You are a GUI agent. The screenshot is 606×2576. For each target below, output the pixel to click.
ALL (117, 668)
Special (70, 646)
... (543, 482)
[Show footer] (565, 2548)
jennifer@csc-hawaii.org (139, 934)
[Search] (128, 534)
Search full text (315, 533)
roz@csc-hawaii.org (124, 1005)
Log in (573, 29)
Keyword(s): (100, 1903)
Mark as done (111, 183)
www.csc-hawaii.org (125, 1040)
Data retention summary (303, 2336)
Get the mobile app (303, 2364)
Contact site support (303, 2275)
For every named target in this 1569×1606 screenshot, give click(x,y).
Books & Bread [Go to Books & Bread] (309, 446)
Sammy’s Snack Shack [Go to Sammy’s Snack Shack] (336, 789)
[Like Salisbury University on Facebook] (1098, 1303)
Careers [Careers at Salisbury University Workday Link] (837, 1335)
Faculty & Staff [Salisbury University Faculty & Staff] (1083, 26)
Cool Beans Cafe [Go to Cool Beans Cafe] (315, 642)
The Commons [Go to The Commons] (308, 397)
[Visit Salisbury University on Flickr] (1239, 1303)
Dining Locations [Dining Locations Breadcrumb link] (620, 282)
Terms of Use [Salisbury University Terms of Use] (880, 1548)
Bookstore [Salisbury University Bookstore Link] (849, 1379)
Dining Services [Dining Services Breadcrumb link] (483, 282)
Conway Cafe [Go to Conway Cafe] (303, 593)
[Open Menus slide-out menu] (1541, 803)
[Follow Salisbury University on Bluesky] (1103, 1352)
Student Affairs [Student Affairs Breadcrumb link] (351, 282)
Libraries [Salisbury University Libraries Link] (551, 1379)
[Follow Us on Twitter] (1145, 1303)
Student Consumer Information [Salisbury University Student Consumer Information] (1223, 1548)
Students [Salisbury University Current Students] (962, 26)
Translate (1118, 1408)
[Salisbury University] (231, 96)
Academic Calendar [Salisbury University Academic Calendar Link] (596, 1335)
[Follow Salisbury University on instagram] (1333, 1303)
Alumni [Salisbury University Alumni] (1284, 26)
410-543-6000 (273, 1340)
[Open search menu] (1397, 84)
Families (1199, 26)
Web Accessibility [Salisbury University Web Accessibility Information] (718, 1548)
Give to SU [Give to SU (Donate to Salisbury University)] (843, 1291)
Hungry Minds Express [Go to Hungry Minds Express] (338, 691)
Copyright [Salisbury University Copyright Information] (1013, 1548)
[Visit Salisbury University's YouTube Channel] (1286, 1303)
---*---
PROBLEM REQUIREMENTS.
Copy out every item above word for word, keeping each line in its original order.

EXERCISE ANSWER.
You are a GUI agent. The screenshot is 606×2576. For each target below, output the pixel to click.
ALL (117, 668)
Special (70, 646)
... (543, 482)
[Show footer] (565, 2548)
jennifer@csc-hawaii.org (139, 934)
[Search] (128, 534)
Search full text (315, 533)
roz@csc-hawaii.org (124, 1005)
Log in (573, 29)
Keyword(s): (100, 1903)
Mark as done (111, 183)
www.csc-hawaii.org (125, 1040)
Data retention summary (303, 2336)
Get the mobile app (303, 2364)
Contact site support (303, 2275)
For every named target in this 1569×1606 screenshot, give click(x,y).
Books & Bread [Go to Books & Bread] (309, 446)
Sammy’s Snack Shack [Go to Sammy’s Snack Shack] (336, 789)
[Like Salisbury University on Facebook] (1098, 1303)
Careers [Careers at Salisbury University Workday Link] (837, 1335)
Faculty & Staff [Salisbury University Faculty & Staff] (1083, 26)
Cool Beans Cafe [Go to Cool Beans Cafe] (315, 642)
The Commons [Go to The Commons] (308, 397)
[Visit Salisbury University on Flickr] (1239, 1303)
Dining Locations [Dining Locations Breadcrumb link] (620, 282)
Terms of Use [Salisbury University Terms of Use] (880, 1548)
Bookstore [Salisbury University Bookstore Link] (849, 1379)
Dining Services [Dining Services Breadcrumb link] (483, 282)
Conway Cafe [Go to Conway Cafe] (303, 593)
[Open Menus slide-out menu] (1541, 803)
[Follow Salisbury University on Bluesky] (1103, 1352)
Student Affairs [Student Affairs Breadcrumb link] (351, 282)
Libraries [Salisbury University Libraries Link] (551, 1379)
[Follow Us on Twitter] (1145, 1303)
Student Consumer Information [Salisbury University Student Consumer Information] (1223, 1548)
Students [Salisbury University Current Students] (962, 26)
Translate (1118, 1408)
[Salisbury University] (231, 96)
Academic Calendar [Salisbury University Academic Calendar Link] (596, 1335)
[Follow Salisbury University on instagram] (1333, 1303)
Alumni [Salisbury University Alumni] (1284, 26)
410-543-6000 (273, 1340)
[Open search menu] (1397, 84)
Families (1199, 26)
Web Accessibility [Salisbury University Web Accessibility Information] (718, 1548)
Give to SU [Give to SU (Donate to Salisbury University)] (843, 1291)
Hungry Minds Express [Go to Hungry Minds Express] (338, 691)
Copyright [Salisbury University Copyright Information] (1013, 1548)
[Visit Salisbury University's YouTube Channel] (1286, 1303)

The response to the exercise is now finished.